If there’s anything that optimism is good for, it’s seeing climate change as an opportunity – to reshape our communities, one small step at a time. Across the globe, citizens are starting collective gardens, sharing tools, and transforming trash into treasure; people are forming resilient urban communities without the geo-engineering and lofty certifications.
That said, systems change requires systems-level action. The J.W. McConnell Foundation and the small group that formed Cities for People wondered: are these one-off innovations and projects adding up to more than the sum of their parts? Probably not. It was time to strengthen the movement.
For the past nine months, I’ve had the unique opportunity to work with this emergent experiment that aims to break down silos and get people talking: bureaucrats with artists, municipal leaders with waste pickers, thinkers with doers… all in a day’s work of making our cities better.
At the start, I was brand new to the world of social innovation. One of my mentors offered me this analogy: “soap was the invention; the innovation was people seeing their bodies and cleanliness in a completely new way”. In the urban context, we’ve got plenty of inventions – from foldable bikes to earthquake-sensing Apps. We just need to use them wisely, and shake up our institutional systems so that they can better serve the needs of homo sapiens and the planet.
While social innovation and experimentation sound as hip as local organic kale, systems change doesn’t always look as glamorous as it sounds. As a fresh graduate full of ideas for improving Montreal, I wondered for months when the block parties with Mayor Coderre would come in.
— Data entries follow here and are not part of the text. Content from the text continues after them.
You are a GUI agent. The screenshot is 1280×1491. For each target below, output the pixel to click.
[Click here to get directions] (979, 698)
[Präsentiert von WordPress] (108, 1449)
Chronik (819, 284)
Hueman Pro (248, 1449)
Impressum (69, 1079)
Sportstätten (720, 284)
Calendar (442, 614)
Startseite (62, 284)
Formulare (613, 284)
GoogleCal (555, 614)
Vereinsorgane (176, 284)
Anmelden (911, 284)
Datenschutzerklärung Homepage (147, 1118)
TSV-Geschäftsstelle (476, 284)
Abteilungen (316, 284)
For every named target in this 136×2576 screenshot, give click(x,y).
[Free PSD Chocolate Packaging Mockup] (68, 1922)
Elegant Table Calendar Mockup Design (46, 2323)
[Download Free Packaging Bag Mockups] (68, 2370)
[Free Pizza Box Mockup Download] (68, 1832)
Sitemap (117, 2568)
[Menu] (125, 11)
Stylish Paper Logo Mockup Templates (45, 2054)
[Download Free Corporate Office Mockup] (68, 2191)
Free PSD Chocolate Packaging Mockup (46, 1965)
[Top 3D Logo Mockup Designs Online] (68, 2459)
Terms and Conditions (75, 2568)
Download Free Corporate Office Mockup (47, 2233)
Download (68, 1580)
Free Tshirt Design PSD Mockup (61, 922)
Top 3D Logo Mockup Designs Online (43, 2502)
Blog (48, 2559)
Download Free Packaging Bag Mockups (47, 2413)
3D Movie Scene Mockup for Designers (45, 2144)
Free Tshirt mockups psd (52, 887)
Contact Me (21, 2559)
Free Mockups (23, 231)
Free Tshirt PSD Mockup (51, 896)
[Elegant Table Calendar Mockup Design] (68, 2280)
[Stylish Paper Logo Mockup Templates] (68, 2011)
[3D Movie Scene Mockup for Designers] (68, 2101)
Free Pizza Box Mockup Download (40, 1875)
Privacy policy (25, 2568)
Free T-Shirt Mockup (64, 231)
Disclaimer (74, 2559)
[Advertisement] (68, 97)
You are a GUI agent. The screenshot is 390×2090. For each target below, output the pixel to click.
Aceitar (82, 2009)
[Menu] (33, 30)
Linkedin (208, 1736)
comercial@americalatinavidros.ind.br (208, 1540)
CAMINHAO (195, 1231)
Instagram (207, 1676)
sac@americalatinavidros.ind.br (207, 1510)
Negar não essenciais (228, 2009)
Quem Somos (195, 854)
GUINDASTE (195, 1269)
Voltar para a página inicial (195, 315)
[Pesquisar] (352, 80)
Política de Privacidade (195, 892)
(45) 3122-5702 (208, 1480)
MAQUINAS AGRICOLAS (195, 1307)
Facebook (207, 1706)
What our lovely website doesn’t tell you is, any ambitious endeavour requires patience, persistence, and lots of paperwork. Nine months of email chains, Skype calls, and program reports later, I think I’ve settled down a bit. It’s one thing to take a Sunday afternoon to march the streets for climate justice. It’s another to work all day, every day to catch a glimpse of the real systems change that comes from building lasting relationships and tapping away at reports from the humble office desks of a truly remarkable foundation.